With my granny gone, I was homeless. I called the only father figure I looked up to, my grand dad. He basically said, “I never loved you. It was all a show. Grandma loved you so much it made it seem like I loved you.”
I was 17 when he said, “I don’t know where you’ll stay. But you can’t come here.”
I lost both my heroes that day. They raised me and were my foster parents, protectors, and family. My grand dad took my granny’s cars and everything, but left her kids, nieces, and nephews. So I had no guardians. I’ve watched people I love die. Nothing tops this, not even close.
Slowly, I was turning into a monster. Everybody knows the symptoms but still can’t see them. You either live long enough to become a hero, or you die a monster. Either way, you will forever have two versions of you: the real you and the you that the world helped create. It’s your body protecting yourself. Your fight-or-flight is up 24/7. You got a suit of armor on and can’t be touched, even by the people you love as well.
There are families making thousands off of kids and abusing some kids. There are kids going to school, being around friends, and coming back home to no family. I just knew to smile. Stuff couldn’t get worse. Then, they came and took the rest of my brothers. Can you imagine the system taking your brothers, then sisters, and then cousins?
My biggest motivation — the reason I became what I became — was a woman who worked for the system.

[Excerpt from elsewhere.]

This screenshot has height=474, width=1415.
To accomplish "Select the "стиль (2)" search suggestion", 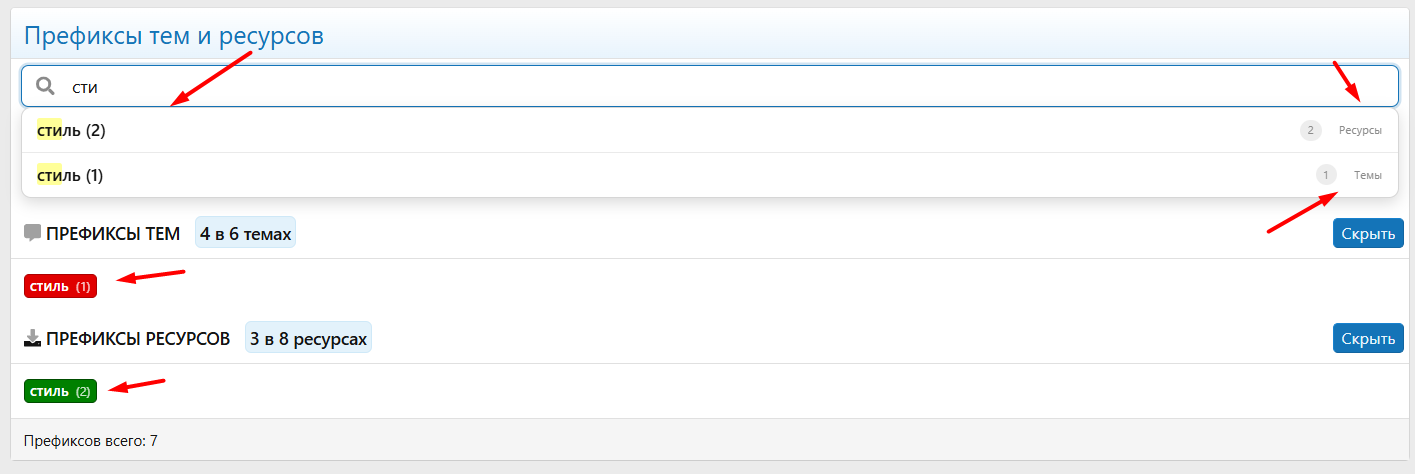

She was a school social worker named Ms. V. I never forgot her name. Ms. Alisa, a school therapist, also helped me. Before my biggest downfall, they prepared me — or tried to. They tried to get me to understand I would never be the same at 19. I told my school therapist what was going on. She’s a mandated reporter. I was diagnosed with the worst form of PTSD. Last time we talked, Ms. Alisa said she’s sorry, and that the system failed me.
I got put in a mental hospital for PTSD. When I was told about PTSD, I thought it was a game, or that that couldn’t be possible. But because of that and not having any guardians, the system had control of my whole life until I was 21. I wish I’d gone into foster care and just accepted the help instead of being an undocumented Foster. You don’t get a family. You get a network of people controlling your life because you don’t have any guardians. I didn’t even know I was a foster kid until last year. Just accept the help. If you don’t accept the help, there’s a high chance you’ll end up like me.
I learned too late. Don’t be like me — knowledge is power. Make something of yourself. My story could be the very reason some of you end up going to college. Most people who accepted and used the help went to families. Some got out of poverty. Some average A’s and B’s and go to college.
I just want y’all to think about how they treat their foster kids. I want y’all to think about how to be more focused on Fosters’ futures and how to make sure they have resources to get to the next step or level. After care, if not brought up right, they will go back to what they were taught or what was in their environment.
I might not make it to see 30. I never got the support or the family. I became what I am through the streets, social workers, doctors, therapists, community, and teachers. I would never have done the stuff I did if I didn’t trust people. Let my story be an example of why trusting people to support you can take you far.